**DATA LISTING:**
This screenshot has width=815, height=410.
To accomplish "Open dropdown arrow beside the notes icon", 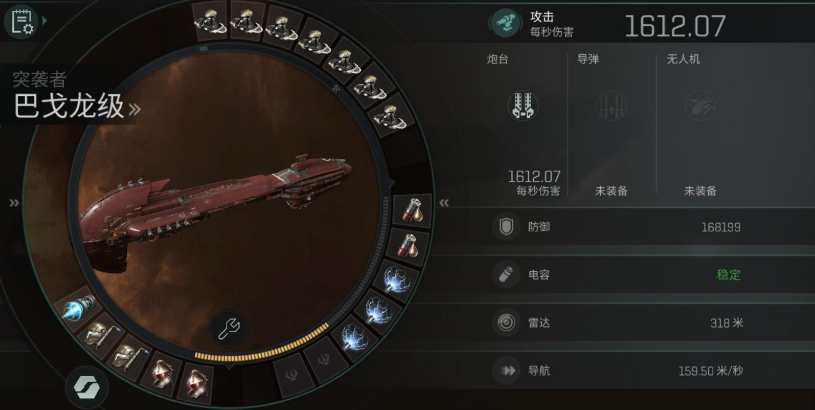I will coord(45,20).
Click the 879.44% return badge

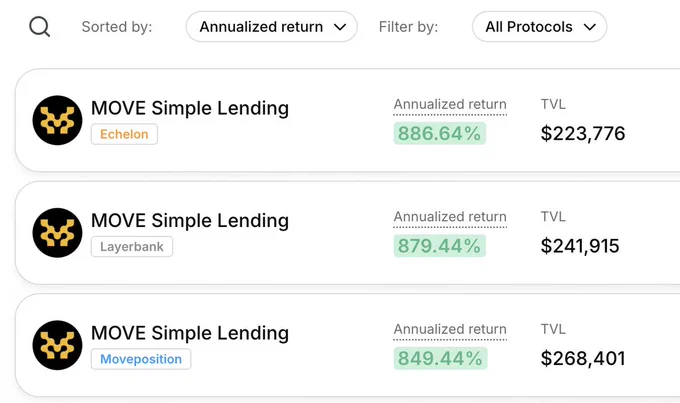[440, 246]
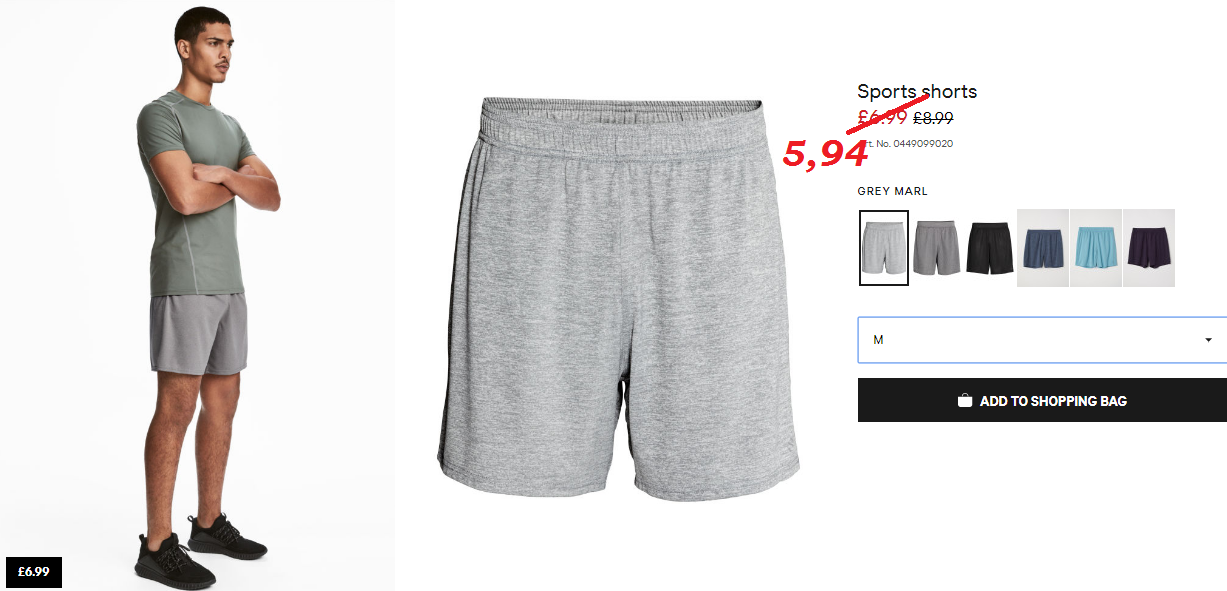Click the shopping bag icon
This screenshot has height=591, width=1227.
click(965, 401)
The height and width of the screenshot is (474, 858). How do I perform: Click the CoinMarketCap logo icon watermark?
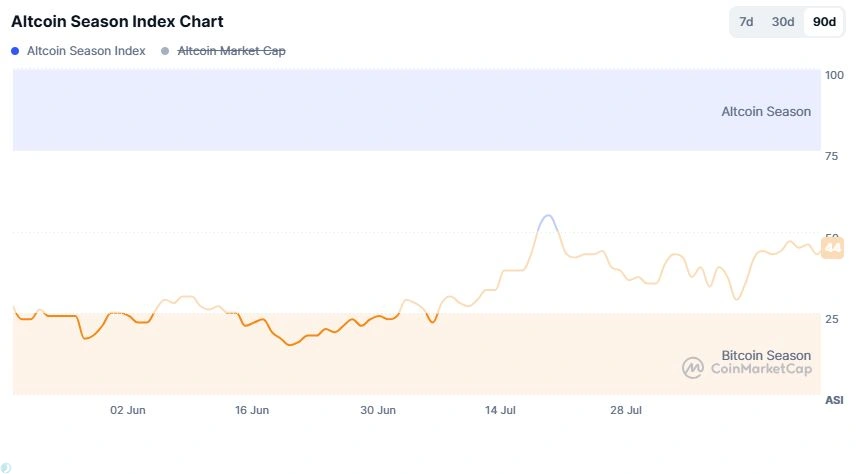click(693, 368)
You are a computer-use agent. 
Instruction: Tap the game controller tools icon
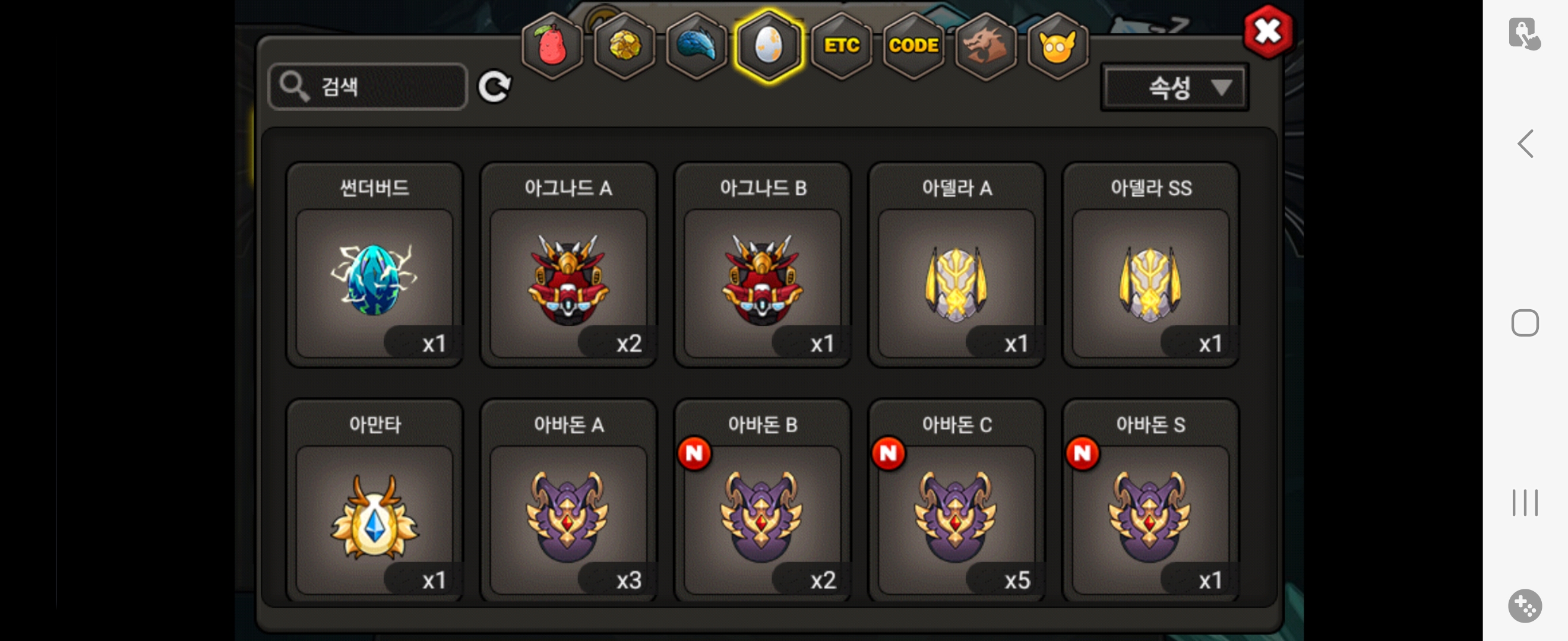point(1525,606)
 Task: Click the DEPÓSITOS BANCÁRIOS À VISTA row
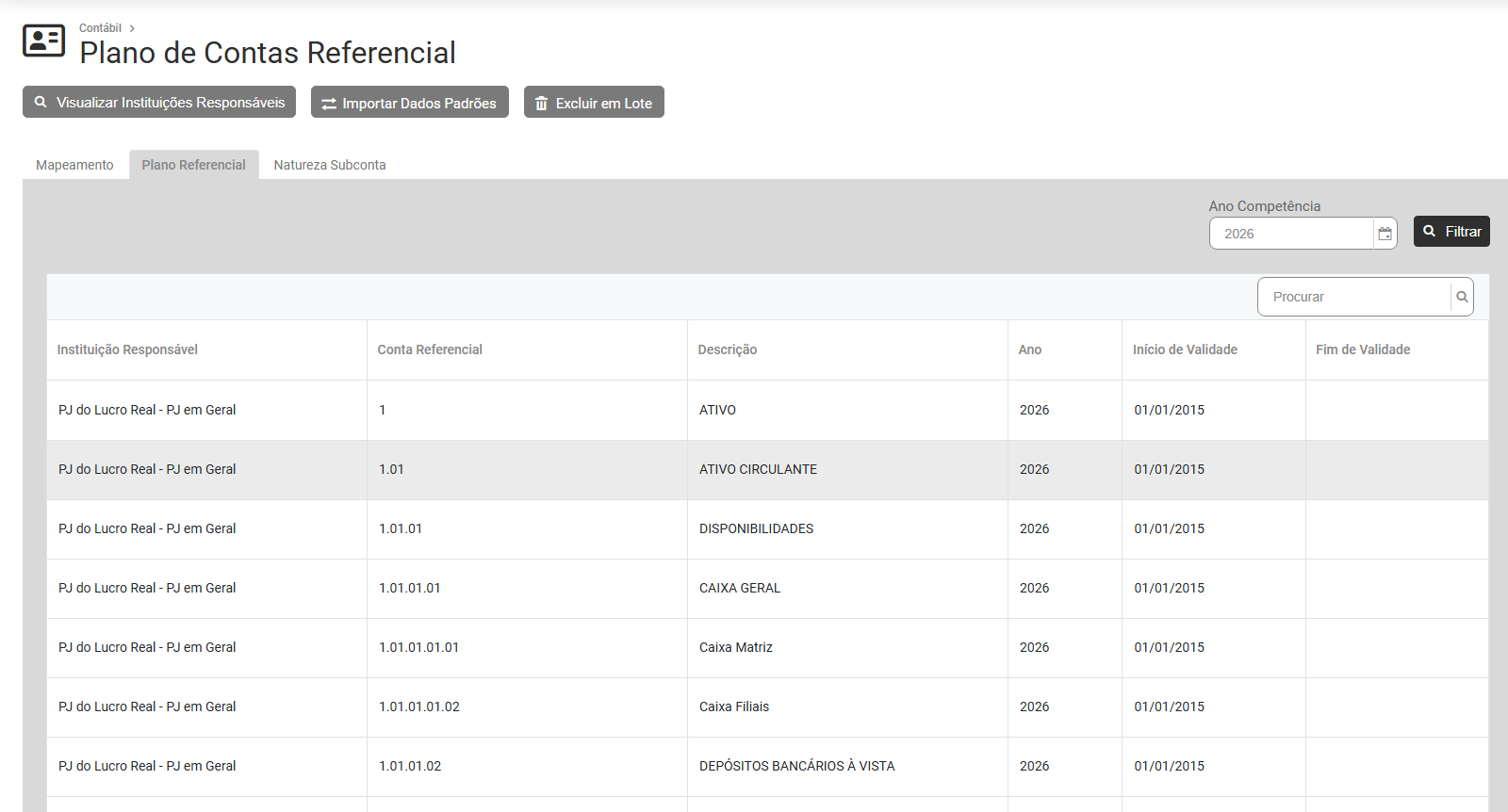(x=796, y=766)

**THE PROBLEM:**
Where the line holding "The height and" appears, start copying, and continue exactly through the last line of the listing, both ends included, skipping the pictures.

**EXERCISE RESULT:**
The height and width of the screenshot is (474, 858). How do I perform: Click the CoinMarketCap logo icon watermark?
click(693, 368)
You are a computer-use agent. 
Instruction: Tap the game controller tools icon
point(1525,606)
 Task: Click the DEPÓSITOS BANCÁRIOS À VISTA row
(x=796, y=766)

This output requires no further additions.